Text passage>
----------------------------------------

Count of perfect squares of given length

Last Updated : 20 Dec, 2022

Given an integer N, the task is to find the number of perfect squares of length N.
Examples:

Input: N = 1
Output: 3
Explanation: The single digit perfect squares are 1, 4 and 9.

Input: N = 2
Output: 6
Explanation: The two-digit perfect squares are 16, 25, 36, 49, 64 and 81.

Naive Approach: In order to solve this problem, we can check all the numbers between 10^{( N – 1 )} and 10^N – 1 and increment the counter whenever we encounter a perfect square.
Below is the implementation of the above approach:

C++

// C++ Program to count perfect
// squares of given length
 
#include <bits/stdc++.h>
using namespace std;
 
// Function to check if a
// number is perfect square
bool isPerfectSquare(long double x)
{
    // Find floating point value of
    // square root of x.
    long double sr = sqrt(x);
 
    // If square root is an integer
    return ((sr - floor(sr)) == 0);
}
 
// Function to return the count of
// n digit perfect squares
int countSquares(int n)

----------------------------------------

Set exercise 1>
Answer these questions using the article on counting perfect squares above:
(a) How many perfect squares have a length of one digit, according to the first example?
(b) What range of numbers does the naive approach check?
(c) In what programming language is the implementation given?
Set exercise 2>
In the article on counting perfect squares above, restate the paragraph beginning "Naive Approach: In order to solve this problem" in one shorter sentence, keeping its main facts.
Set exercise 3>
Write the next part of the article on counting perfect squares above, picking up after its last line.

Provided material>
----------------------------------------

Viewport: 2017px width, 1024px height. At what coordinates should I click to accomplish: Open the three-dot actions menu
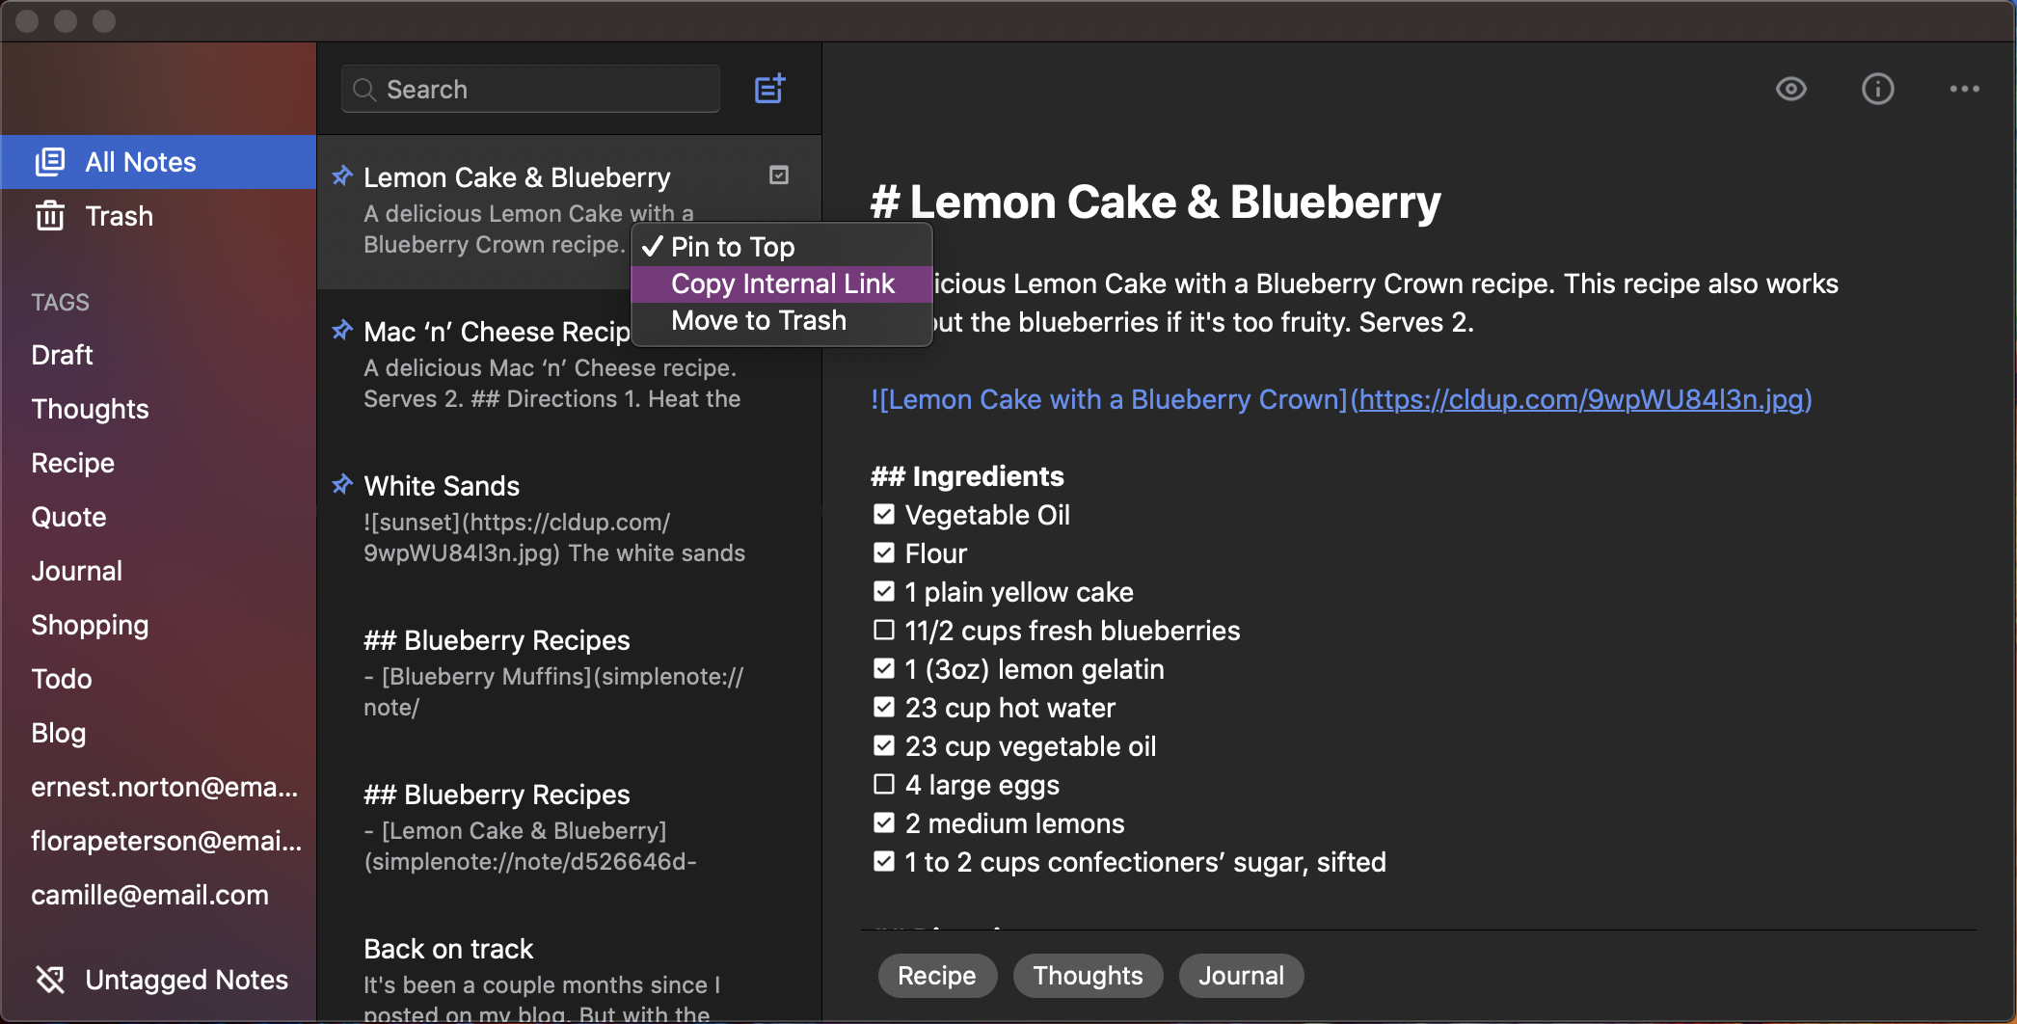(x=1963, y=90)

----------------------------------------

Written answer 1>
(a) Three: 1, 4 and 9.
(b) All numbers between 10^(N – 1) and 10^N – 1.
(c) C++.

Written answer 2>
The naive approach checks every number from 10^(N – 1) to 10^N – 1 and adds one to a counter for each perfect square it finds.

Written answer 3>
{
    // Initialize result
    int cnt = 0;
 
    // Traverse through all numbers
    // of n digits
    for (int i = pow(10, (n - 1));
         i < pow(10, n); i++) {
 
        // Check if current number
        // 'i' is perfect square
        if (i != 0 && isPerfectSquare(i))
            cnt++;
    }
    return cnt;
}
 
// Driver code
int main()
{
    int n = 3;
    cout << countSquares(n);
    return 0;
}

Java

// Java Program to count perfect
// squares of given length
import java.io.*;
import java.util.*;
class GFG{
 
// Function to check if a
// number is perfect square
static boolean isPerfectSquare(double x)
{
     
    // Find floating point value of
    // square root of x.
    double sr = Math.sqrt(x);
 
    // If square root is an integer
    return ((sr - Math.floor(sr)) == 0);
}
 
// Function to return the count of
// n digit perfect squares
static int countSquares(int n)
{
     
    // Initialize result
    int cnt = 0;
 
    // Traverse through all numbers
    // of n digits
    for(int i = (int) Math.pow(10, (n - 1));
                  i < Math.pow(10, n); i++) 
    {
 
        // Check if current number
        // 'i' is perfect square
        if (i != 0 && isPerfectSquare(i))
            cnt++;
    }
    return cnt;
}
 
// Driver code
public static void main(String[] args)
{
    int n = 3;
    System.out.print(countSquares(n));
}
}
 
// This code is contributed by Rajput-Ji

Python3

# Python3 Program to count perfect
# squares of given length
import math;
 
# Function to check if a
# number is perfect square
def isPerfectSquare(x):
 
    # Find floating point value of
    # square root of x.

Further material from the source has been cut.